A présent nous avons la guerre en prime dans le NOSO. Les dégâts sont énormes : des milliers de blessés et de morts du côté de nos forces de défense et du côté des séparatistes, et nombre de victimes subissent des traitements atroces. Les populations civiles prises entre le marteau et l’enclume abandonnent les villages, émigrent par vagues vers d’autres régions du pays ou encore cherchent refuge en direction du Nigéria voisin. Des activités économiques sont détruites, suspendues et en péril. C’est incommensurable ! Combien de temps prendrons-nous pour nous en remettre ?

Or au NOSO, le pouvoir RDPC s’entête dans l’option militaire qui n’a rien donné après quatre longues années de guerre. Les rodomontades tant du côté des séparatistes que du côté du gouvernement sont insupportables lorsque nous parviennent certaines images. Depuis le début de cette guerre, l’UPC-MANIDEM préconise la solution politique. C’est à travers le processus politique que naîtra progressivement le climat de détente nécessaire au dialogue et à la paix :

1) Cessez-le-feu !

2) Même des cessez-le-feu localisés autour d’une unité économique, autour d’un établissement scolaire, autour d’un établissement de santé, etc., sont bons à prendre, et tout particulièrement pour les populations civiles qui ne savent plus à quel saint se vouer.

3) Libération des prisonniers politiques qui n’ont ni appelé à la violence ni à fortiori été pris eux-mêmes en train de commettre des violences.
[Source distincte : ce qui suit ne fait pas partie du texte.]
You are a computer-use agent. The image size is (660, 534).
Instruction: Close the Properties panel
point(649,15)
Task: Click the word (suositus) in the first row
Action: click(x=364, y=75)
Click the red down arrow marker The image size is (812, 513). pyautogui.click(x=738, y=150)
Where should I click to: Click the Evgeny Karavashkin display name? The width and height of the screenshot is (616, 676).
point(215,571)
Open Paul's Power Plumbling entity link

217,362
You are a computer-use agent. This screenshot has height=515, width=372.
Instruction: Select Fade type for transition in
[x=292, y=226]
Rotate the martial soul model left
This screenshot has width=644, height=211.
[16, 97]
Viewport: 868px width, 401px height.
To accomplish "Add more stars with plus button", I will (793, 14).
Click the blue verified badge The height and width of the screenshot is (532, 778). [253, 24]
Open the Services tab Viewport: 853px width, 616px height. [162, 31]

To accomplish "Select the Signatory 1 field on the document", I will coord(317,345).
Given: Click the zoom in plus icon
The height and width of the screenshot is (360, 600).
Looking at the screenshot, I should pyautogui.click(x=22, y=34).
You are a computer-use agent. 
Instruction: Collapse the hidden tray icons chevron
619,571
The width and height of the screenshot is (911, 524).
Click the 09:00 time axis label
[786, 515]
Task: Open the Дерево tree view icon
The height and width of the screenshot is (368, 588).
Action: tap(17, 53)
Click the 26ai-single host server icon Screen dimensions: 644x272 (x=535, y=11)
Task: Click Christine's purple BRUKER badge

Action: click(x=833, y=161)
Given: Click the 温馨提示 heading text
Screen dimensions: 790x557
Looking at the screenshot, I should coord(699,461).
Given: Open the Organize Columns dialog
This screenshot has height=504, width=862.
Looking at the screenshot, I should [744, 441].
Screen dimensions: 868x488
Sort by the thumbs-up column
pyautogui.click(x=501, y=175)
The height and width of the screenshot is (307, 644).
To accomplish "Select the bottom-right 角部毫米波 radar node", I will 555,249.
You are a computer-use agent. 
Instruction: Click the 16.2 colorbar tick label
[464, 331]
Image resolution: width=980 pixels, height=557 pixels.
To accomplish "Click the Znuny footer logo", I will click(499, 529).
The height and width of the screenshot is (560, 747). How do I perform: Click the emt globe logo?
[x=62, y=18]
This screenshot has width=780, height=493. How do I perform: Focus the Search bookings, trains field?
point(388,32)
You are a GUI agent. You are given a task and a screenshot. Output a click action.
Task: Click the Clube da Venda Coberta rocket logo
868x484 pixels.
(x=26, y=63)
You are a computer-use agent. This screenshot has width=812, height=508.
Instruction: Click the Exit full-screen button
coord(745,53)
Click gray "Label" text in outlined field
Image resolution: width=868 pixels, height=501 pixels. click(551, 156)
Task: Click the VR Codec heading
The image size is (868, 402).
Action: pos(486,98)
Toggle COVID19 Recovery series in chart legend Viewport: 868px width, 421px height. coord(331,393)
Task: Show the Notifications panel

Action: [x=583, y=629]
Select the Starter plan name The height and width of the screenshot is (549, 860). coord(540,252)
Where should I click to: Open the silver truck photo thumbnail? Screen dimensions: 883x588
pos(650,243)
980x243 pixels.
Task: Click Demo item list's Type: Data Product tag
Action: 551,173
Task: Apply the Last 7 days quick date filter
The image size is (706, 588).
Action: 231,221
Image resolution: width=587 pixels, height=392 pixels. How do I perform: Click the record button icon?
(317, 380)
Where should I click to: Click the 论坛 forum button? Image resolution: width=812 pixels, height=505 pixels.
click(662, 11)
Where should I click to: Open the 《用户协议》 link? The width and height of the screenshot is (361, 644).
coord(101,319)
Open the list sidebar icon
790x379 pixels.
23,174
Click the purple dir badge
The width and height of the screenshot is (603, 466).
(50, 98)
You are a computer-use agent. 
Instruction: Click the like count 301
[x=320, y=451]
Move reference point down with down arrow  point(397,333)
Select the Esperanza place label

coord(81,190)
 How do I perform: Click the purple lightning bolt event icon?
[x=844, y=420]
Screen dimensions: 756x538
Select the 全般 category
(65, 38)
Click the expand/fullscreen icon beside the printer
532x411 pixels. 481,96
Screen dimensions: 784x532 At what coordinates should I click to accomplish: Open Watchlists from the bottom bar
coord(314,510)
4) Instauration du dialogue pour la paix.

Le Kamerun va mal !

Or, comme si la violence des guerres dans l’Extrême Nord et dans le NOSO ne suffisait

pas, le pouvoir RDPC installe la violence partout dans le pays. C’est l’entêtement de la mouche

qui fonce contre la vitre et se cogne la tête, et qui recommence encore et encore, en croyant pouvoir traverser la vitre de cette manière.

Aux demandes croissantes des Kamerunais pour la démocratie et les droits de l’homme, l’équipe installée à Yaoundé s’imagine pouvoir leur opposer la violence durablement. Cette année 2020 qui s’achève a connu une aggravation contre laquelle les démocrates de ce pays doivent être unanimes. L’option toujours aventureuse de bâillonner les consciences par des interpellations abusives, des arrestations, des détentions, des assignations à résidence au mépris de la loi, expose le pays à l’instabilité et aux guerres.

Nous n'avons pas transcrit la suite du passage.